Raut Pak Erik berubah. "Ribut-ribut tadi itu ulah kamu sama Zay, ya?"
Azka meringis dan tersenyum masam. "Iya, Pak. Ehm, saya juga minta maaf karena sudah menguping tadi."
"Lho, jadi dari tadi kamu menguping? Saya kira tadi cuma perasaan saya saja saat merasakan ada aura lain di sekitar ruang latihan. Ternyata kamu, ya."
Azka mengangguk seraya memegang tengkuknya. "Bapak marah sama saya juga?"
"Sekarang saya tanya, kamu tahu apa yang terjadi di dalam?"
Azka mengangguk. "Tahu, Pak."
"Kamu tahu kalau Zay—"
Azka langsung mengangguk cepat. "Itu juga tahu."
"Hah ...." Pak Erik mendesah sembari menepuk wajah kirinya. "Kenapa kamu menguping?"
"Saya benar-benar minta maaf, Pak. Awalnya saya enggak tertarik, tapi ketika tahu yang bertarung di dalam adalah Zay, saya jadi menguping—eh, nggak, melihat juga deh."
Pak Erik menaikkan satu alisnya. "Memangnya kenapa dengan Zay?"
Azka bergeming sejenak. Ia masih ingat betul goresan yang tersembunyi di balik sarung tangan Zay.
"Ehm, saya juga nggak tahu, Pak. Saya ... entah kenapa pengin menolong Zay."
"Hmm, berarti kamu enggak membencinya setelah mengetahui identitas aslinya?"
"Iya." Azka mengangguk. "Saya enggak mengerti, Pak. Apa saya harus membencinya karena dia elementer kegelapan begitu?"
Pertanyaan Azka sukses membuat Pak Erik tertegun. Kemudian, kedua ujung bibirnya terangkat ke atas. Anak yang menarik.
"Baguslah kalau kamu tidak membencinya." Pak Erik mengembuskan napas lega. "Oh, ya, saya boleh minta tolong sama kamu? Yah, ini lebih seperti permintaan, sih."
"Boleh, selama saya bisa melakukannya," balas Azka tertarik. "Jadi, apa itu, Pak?"
"Sebelumnya, saya minta maaf sudah meminta tolong sama kamu. Saya punya permintaan ...."
• • •
"Ris!" seru Azka sambil mengetuk pintu kamar asramanya.
"Masuk saja, elah. Enggak dikunci," jawab suara dari dalam.

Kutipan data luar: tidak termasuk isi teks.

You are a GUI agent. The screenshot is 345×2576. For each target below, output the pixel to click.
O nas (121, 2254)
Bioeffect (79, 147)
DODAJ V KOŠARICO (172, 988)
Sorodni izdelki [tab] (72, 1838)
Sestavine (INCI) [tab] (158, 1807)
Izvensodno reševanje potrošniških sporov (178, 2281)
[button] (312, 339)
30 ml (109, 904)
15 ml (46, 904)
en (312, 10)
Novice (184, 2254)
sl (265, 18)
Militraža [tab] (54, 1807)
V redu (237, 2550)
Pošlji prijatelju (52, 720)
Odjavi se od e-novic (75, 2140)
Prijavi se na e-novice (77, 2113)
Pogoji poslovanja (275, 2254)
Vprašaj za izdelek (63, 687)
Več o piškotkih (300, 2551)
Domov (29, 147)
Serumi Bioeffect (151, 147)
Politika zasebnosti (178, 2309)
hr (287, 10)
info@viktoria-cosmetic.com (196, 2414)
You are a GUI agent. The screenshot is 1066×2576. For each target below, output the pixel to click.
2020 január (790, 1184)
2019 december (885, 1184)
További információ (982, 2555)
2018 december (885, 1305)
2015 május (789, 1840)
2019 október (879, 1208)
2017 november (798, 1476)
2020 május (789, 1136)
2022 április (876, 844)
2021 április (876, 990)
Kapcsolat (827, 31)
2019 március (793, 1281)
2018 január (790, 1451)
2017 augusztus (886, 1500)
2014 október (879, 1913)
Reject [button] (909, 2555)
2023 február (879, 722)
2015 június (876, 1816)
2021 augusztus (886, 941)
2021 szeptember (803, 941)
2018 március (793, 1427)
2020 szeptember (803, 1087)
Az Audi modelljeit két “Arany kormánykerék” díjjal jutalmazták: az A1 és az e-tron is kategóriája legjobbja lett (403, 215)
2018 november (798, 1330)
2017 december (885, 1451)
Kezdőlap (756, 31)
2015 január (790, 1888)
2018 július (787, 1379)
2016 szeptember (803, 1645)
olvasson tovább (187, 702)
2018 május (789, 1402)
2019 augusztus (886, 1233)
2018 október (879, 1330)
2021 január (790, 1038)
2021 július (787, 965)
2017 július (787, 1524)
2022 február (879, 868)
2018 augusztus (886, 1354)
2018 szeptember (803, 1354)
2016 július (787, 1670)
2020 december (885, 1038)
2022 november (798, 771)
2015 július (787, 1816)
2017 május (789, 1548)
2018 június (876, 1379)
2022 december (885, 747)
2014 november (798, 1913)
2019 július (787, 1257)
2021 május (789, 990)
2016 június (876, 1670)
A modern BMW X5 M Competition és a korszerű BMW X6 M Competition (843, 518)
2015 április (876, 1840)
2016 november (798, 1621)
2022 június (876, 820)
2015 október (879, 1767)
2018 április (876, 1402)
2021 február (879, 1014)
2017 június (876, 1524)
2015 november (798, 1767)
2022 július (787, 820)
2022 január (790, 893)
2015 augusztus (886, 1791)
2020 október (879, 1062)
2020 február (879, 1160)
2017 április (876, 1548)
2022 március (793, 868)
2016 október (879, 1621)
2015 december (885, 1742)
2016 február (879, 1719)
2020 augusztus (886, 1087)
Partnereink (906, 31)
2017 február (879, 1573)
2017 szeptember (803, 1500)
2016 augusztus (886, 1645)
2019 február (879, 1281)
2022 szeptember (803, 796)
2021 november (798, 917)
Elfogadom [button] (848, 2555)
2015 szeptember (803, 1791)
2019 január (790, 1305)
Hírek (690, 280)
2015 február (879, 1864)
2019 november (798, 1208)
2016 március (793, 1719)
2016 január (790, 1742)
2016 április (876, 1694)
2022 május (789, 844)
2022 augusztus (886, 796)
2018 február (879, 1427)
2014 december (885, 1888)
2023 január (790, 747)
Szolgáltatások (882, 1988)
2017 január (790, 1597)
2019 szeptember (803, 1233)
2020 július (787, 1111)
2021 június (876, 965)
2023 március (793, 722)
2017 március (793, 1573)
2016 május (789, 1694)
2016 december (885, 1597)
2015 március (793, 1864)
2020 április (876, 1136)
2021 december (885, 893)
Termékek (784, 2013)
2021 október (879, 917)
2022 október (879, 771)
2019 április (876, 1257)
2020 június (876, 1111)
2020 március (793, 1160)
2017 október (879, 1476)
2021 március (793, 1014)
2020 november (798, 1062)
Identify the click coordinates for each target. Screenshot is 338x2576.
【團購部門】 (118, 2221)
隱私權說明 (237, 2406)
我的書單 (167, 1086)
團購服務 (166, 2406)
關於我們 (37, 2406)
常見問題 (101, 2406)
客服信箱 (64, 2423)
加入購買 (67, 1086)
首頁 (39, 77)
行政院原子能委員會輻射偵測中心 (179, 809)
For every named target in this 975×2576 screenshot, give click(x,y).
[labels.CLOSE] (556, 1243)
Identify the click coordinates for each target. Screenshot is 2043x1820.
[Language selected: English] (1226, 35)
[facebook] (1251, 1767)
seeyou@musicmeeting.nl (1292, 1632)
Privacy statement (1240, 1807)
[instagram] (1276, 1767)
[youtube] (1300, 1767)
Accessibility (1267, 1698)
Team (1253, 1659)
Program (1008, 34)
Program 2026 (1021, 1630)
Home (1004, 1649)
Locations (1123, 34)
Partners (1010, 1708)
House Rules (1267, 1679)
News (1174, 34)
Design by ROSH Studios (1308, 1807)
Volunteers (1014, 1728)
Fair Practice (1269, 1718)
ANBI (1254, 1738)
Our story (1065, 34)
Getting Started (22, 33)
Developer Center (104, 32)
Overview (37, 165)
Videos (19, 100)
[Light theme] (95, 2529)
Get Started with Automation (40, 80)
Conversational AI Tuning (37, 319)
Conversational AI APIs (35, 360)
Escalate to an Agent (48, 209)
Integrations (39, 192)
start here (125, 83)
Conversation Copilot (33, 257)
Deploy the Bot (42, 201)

Tanpa menunggu lama, Azka langsung membuka pintu dan menutupnya kembali. Sepatunya ia taruh asal, padahal ada rak khusus sepatu di samping pintu. Tatapan galak dari roommate-nya saat Azka melompat ke ranjang miliknya tak ia pedulikan.
"Lama banget. Tadi katanya mau balik cepat," komentar Aris yang sedang bertelanjang dada, memamerkan perut kotak-kotak dan badan berototnya. Sebuah handuk hijau melingkar di leher lelaki itu. Sepertinya ia habis mandi.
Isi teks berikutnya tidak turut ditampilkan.